The earliest figures to participate in this effort did so during a time of ubiquitous religious observance. Their most fundamental beliefs were challenged by the unpredictability and desperation encountered by those attempting to make a life in a new and wildly dangerous environment. The mania that gripped Salem in the late 17th Century would mark the beginning of something of a tradition. A collision brewed between the deeply held beliefs and fears born from the pious and superstitious soil of the old world and the constant, ambient fear inherent to living in the new. The iconic literature and theater that has told this story, including most famously Arthur Miller’s THE CRUCIBLE, explores that anxiety and terror. Newer additions to this specific ‘canon’ would include Robert Eggers’ THE WITCH, which similarly submerges the viewer into this strange stew where characters must navigate the settling of an untamed environment while facing their darkest, most unspoken fears.
The stories of Lewis and Clark, Fremont and Kit Carson brought home tales of not just the perils and dangers of the natural world, but new and terrifying lore, mythology and nightmares that would become associated with these territories. Creatures like the wendigo and the skinwalker would go on to not only inspire folk tales, literature and film including 2022’s ANTLERS by Scott Cooper, but even further as genuine cultural artifacts in the form of the conspiracy theories that surround “Skinwalker Ranch”, both examples of generational horror content being inspired by this same expansion.
Perhaps the most terrifying manifestation of horror in the American west, however, is that which has and continues to unfold between iconic figures from the American West, from gunslingers like To Horn and Wyatt Earp to bank robbers like Jesse James. These men were violent, often sociopathic murderers who left a wake of bloodshed and grief behind their often short and horrific lives. The entries into the canon of western literature are too many to mention, though examples like Cormac McCarthy’s BLOOD MERIDIAN stand out as not only a western classic but one which crucially and ruthlessly examines the monsters that men can become. Contemporary film has similarly explored this carnage, a recent example being BONE TOMAHAWK by Craig Zahler – a piece that is every bit a horror movie while also being adequately representative of the kind of violence and fear one could routinely face when living on the frontier.
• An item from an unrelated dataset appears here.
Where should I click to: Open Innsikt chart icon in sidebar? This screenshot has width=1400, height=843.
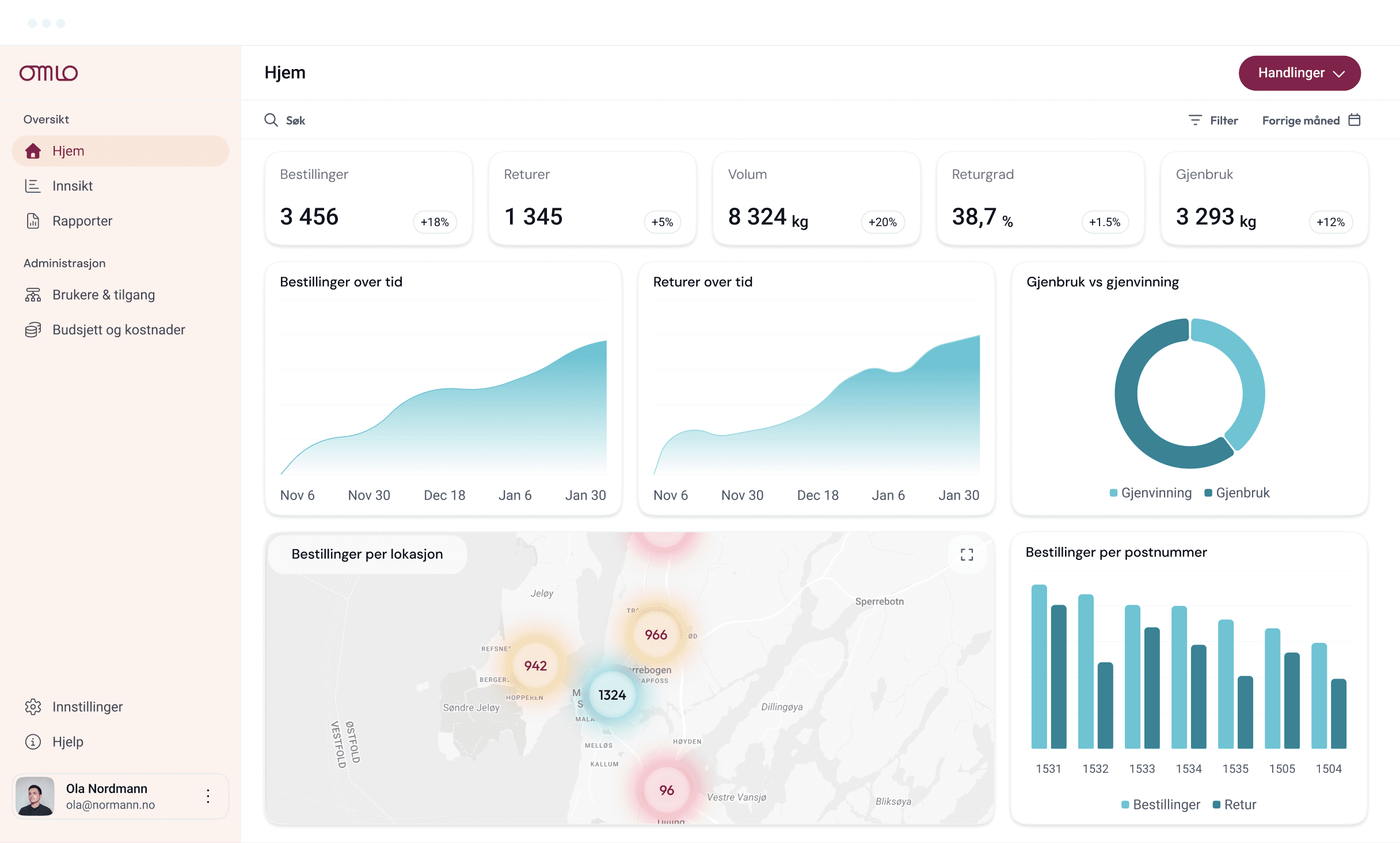[x=33, y=186]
Taylor Sheridan’s “Frontier Trilogy” perfectly explore the ways in which the hypnotic spell of this environment remains capable of producing the worst of all behaviors. Similarly, both RESERVATION BLUES and INDIAN KILLER by Sherman Alexie explore the kind of violence and misbehavior manifesting in the modern world within the cultural wake of the abuse and subjugation experienced by Native Americans in the west. While these books do not belong in the “horror” genre, they delve into cultural wounds and trauma born of a chapter (or several) in our history that can only be described as horrifying.
Our present era, still fraught with the constant presence of dangers posed by the natural world in an age of climate change, is no less terrifying. The American West remains a persistently dangerous place, and a persistently fertile territory for fiction.